_TASK OBJECTIVE:_ From the data below, set down exactly the lines between the one holding "Free (193, 1411)" and the one holding "Testimonials (503, 1489)", inclusive, and no others.

_STUDY MATERIAL:_

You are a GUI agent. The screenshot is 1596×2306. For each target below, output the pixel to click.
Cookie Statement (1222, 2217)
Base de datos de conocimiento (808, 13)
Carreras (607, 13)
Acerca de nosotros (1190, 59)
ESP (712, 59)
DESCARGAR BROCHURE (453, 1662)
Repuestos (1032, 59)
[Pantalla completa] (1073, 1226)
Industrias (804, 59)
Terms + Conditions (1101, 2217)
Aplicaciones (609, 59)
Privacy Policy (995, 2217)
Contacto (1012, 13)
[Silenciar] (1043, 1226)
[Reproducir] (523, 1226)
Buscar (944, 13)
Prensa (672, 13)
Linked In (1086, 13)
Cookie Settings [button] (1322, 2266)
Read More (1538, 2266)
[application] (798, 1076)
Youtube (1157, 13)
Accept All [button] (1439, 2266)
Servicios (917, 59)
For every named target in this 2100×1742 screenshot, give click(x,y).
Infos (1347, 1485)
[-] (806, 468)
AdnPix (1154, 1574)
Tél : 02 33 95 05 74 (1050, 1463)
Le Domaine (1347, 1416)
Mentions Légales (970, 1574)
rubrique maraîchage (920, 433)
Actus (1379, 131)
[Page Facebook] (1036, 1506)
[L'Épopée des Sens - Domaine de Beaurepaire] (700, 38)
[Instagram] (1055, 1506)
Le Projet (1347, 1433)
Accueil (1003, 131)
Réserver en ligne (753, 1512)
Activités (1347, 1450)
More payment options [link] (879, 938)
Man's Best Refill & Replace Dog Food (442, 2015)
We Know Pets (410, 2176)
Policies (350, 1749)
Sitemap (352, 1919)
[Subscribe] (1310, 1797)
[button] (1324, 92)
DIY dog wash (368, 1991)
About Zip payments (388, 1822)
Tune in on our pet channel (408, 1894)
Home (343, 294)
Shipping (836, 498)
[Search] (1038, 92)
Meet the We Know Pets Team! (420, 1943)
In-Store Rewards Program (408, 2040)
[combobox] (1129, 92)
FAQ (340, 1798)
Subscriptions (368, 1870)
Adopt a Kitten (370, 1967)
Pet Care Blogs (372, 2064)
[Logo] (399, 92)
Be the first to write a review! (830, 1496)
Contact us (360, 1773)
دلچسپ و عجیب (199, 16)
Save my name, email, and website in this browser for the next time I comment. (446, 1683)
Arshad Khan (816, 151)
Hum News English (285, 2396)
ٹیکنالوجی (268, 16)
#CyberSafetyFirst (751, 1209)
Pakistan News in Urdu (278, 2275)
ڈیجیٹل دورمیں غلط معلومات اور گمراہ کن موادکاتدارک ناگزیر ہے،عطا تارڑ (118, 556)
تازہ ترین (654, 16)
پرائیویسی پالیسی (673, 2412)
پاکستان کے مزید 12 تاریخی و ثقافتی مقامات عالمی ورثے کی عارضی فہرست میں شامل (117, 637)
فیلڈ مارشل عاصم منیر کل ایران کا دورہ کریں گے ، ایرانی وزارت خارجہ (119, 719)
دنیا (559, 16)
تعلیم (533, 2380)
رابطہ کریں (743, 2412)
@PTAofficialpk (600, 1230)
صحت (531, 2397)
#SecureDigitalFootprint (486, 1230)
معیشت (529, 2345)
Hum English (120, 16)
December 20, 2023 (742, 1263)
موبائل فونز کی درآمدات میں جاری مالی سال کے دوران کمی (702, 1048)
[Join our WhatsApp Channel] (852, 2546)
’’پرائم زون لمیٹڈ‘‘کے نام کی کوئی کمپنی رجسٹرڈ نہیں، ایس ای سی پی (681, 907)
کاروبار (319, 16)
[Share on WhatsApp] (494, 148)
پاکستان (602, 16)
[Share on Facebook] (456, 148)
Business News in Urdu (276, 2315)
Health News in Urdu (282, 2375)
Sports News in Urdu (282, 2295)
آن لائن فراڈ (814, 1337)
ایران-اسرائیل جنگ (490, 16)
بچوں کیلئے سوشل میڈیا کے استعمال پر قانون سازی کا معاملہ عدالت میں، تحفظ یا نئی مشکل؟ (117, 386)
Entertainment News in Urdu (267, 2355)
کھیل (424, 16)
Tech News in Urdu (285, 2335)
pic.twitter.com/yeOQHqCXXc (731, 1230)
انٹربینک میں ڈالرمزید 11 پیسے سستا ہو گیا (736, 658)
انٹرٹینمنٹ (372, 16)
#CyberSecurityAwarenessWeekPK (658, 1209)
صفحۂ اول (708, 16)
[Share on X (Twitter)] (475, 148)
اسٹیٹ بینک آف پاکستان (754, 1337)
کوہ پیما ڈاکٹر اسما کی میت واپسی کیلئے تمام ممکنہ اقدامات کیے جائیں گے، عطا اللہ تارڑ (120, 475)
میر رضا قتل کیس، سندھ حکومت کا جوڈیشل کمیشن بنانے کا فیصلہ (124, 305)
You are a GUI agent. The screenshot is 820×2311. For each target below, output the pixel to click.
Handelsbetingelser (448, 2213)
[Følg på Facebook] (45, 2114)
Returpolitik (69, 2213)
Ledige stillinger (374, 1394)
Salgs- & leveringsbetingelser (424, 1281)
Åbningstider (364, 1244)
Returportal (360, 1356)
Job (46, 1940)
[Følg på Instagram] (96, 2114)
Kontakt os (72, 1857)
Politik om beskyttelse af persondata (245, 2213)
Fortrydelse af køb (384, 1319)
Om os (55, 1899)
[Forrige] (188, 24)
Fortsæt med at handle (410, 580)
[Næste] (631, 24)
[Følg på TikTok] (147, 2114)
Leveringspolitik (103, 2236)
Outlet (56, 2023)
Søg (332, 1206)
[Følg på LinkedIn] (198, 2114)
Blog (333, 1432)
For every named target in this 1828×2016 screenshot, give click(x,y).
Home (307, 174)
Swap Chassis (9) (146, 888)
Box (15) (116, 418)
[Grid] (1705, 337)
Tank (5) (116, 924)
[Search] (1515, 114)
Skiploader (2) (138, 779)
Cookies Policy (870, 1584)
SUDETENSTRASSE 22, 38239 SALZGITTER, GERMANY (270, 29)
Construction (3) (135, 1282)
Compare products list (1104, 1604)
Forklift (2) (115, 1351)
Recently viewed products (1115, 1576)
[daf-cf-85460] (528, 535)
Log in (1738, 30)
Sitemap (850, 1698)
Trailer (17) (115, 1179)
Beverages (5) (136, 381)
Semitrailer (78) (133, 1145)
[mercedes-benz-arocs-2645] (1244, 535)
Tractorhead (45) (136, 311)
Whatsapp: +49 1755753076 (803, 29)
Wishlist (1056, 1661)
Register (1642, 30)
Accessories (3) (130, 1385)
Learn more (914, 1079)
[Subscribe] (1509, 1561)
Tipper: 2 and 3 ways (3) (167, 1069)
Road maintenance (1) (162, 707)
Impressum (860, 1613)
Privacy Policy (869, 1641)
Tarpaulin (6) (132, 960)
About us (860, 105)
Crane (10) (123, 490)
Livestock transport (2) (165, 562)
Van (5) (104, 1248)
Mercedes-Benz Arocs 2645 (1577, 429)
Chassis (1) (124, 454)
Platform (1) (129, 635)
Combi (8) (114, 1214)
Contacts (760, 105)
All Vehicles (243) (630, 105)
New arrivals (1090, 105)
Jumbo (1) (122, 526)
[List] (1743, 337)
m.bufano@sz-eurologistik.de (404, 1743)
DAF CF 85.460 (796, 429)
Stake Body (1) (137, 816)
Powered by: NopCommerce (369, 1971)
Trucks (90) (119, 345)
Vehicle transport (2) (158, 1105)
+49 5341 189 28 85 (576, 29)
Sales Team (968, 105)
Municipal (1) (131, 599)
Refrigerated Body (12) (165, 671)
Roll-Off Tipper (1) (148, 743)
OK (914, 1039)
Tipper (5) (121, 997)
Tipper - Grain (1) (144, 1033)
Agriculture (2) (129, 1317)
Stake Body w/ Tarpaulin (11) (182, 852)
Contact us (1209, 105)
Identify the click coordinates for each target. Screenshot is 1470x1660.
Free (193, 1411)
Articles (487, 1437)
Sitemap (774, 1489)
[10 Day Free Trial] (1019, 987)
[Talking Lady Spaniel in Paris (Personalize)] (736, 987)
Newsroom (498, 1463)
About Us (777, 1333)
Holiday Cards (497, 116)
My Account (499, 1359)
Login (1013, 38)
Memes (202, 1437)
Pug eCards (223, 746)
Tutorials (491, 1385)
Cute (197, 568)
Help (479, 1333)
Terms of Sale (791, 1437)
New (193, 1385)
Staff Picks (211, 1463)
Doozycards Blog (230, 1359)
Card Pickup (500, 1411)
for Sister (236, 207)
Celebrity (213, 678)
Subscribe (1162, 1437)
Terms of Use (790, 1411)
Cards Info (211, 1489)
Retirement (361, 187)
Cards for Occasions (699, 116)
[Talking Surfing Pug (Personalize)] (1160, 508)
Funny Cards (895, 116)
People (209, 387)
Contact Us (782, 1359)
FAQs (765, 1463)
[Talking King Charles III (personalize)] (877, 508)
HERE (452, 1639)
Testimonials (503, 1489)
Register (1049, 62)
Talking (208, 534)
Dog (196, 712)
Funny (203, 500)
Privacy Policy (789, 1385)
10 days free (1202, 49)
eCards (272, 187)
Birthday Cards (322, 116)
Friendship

_EXERCISE OUTPUT:_
Free (193, 1411)
Articles (487, 1437)
Sitemap (774, 1489)
[10 Day Free Trial] (1019, 987)
[Talking Lady Spaniel in Paris (Personalize)] (736, 987)
Newsroom (498, 1463)
About Us (777, 1333)
Holiday Cards (497, 116)
My Account (499, 1359)
Login (1013, 38)
Memes (202, 1437)
Pug eCards (223, 746)
Tutorials (491, 1385)
Cute (197, 568)
Help (479, 1333)
Terms of Sale (791, 1437)
New (193, 1385)
Staff Picks (211, 1463)
Doozycards Blog (230, 1359)
Card Pickup (500, 1411)
for Sister (236, 207)
Celebrity (213, 678)
Subscribe (1162, 1437)
Terms of Use (790, 1411)
Cards Info (211, 1489)
Retirement (361, 187)
Cards for Occasions (699, 116)
[Talking Surfing Pug (Personalize)] (1160, 508)
Funny Cards (895, 116)
People (209, 387)
Contact Us (782, 1359)
FAQs (765, 1463)
[Talking King Charles III (personalize)] (877, 508)
HERE (452, 1639)
Testimonials (503, 1489)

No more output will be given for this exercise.